Chinchilla rabbits are a group of three rabbit breeds that have been bred for a coat that resembles that of chinchillas. Despite their name, they are not related to, and cannot interbreed with, chinchillas, a genus of rodent. Rabbits, in contrast, are lagomorphs. A mutation diluted the yellow pigment in the hairs to almost white, changing in this way the color of the fur of the wild type fur (agouti) into chinchilla.

There are three breeds of Chinchilla recognized by the American Rabbit Breeders Association. Other breeds may have recognized Chinchilla varieties (such as Dutch), but the three Chinchilla breeds each have only one variety.

==Standard Chinchilla==
- Weight: 5.5–7 lb
Standard Chinchilla is the original chinchilla version with the larger versions being developed from it. It has a compact body and rollback fur.

==American Chinchilla==
- Weight: 9-12 lb
The American Chinchilla or "Heavyweight Chinchilla" is larger than the Standard Chinchilla, it has a commercial body type but the same roll back coat. Standard Chinchillas bred for large size produced this breed. Chinchilla Rabbits originated in France and were bred to standard by M. J. Dybowski. They were introduced to the United States in 1919.

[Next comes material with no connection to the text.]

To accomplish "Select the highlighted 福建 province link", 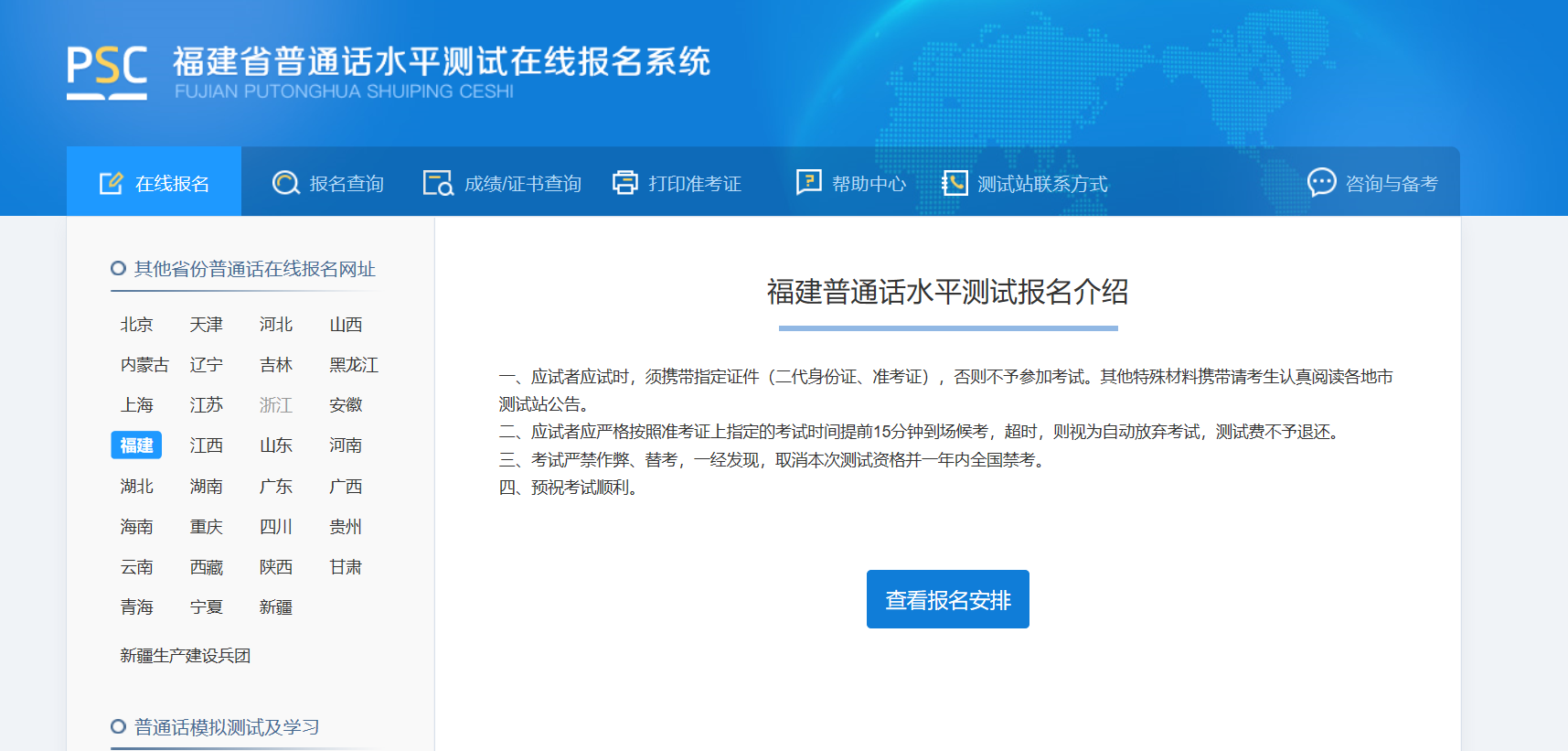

Bred to be a meat and fur rabbit, the American Chinchilla Rabbit can be shown/exhibited or kept as a stocky, hardy pet. American Chinchilla Rabbits do not require regular grooming. Adult American Chinchilla Rabbits weigh different for each sex. Males (Bucks)- 9-11#, and Females (Does) 10-12#. These stocky rabbits have a slight curve to their medium length bodies, beginning at the nape of their necks and following through to the rump. They carry their ears straight erect. The quality of the pelt is first and more important when breeding for the "Standard Of Perfection". American Chinchilla Rabbits are a six-class breed in show. (Any rabbit that matures over 9 pounds is a 6-class breed, maturation weights under 9# are 4-class breeds.) The American Chinchilla Rabbit was bred from large Standard Chinchilla Rabbits in order to produce a meatier rabbit. They were originally called Heavyweight Chinchilla Rabbits.

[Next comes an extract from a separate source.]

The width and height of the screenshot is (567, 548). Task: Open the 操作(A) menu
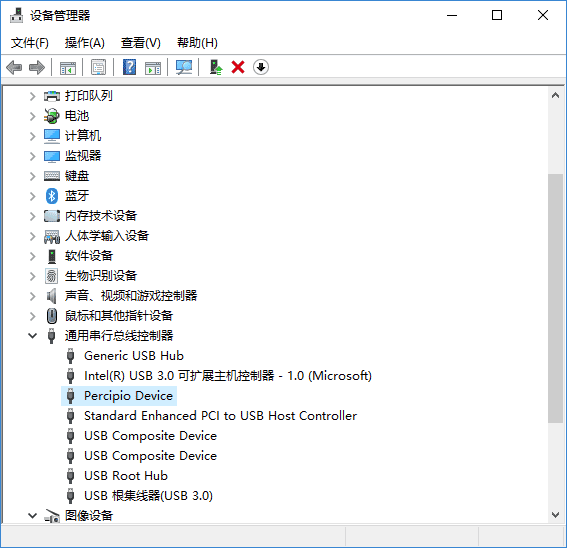pos(85,43)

Junior and intermediate American Chinchilla Rabbits may be shown in age classifications higher than their own if they are overweight. Bucks and does under six months and nine pounds are considered juniors. Intermediate American Chinchilla Rabbits are bucks and does six to eight months of age.
The American Chinchilla Rabbit is listed on "The Livestock Conservancy as being the only "critically endangered" rabbit at this time.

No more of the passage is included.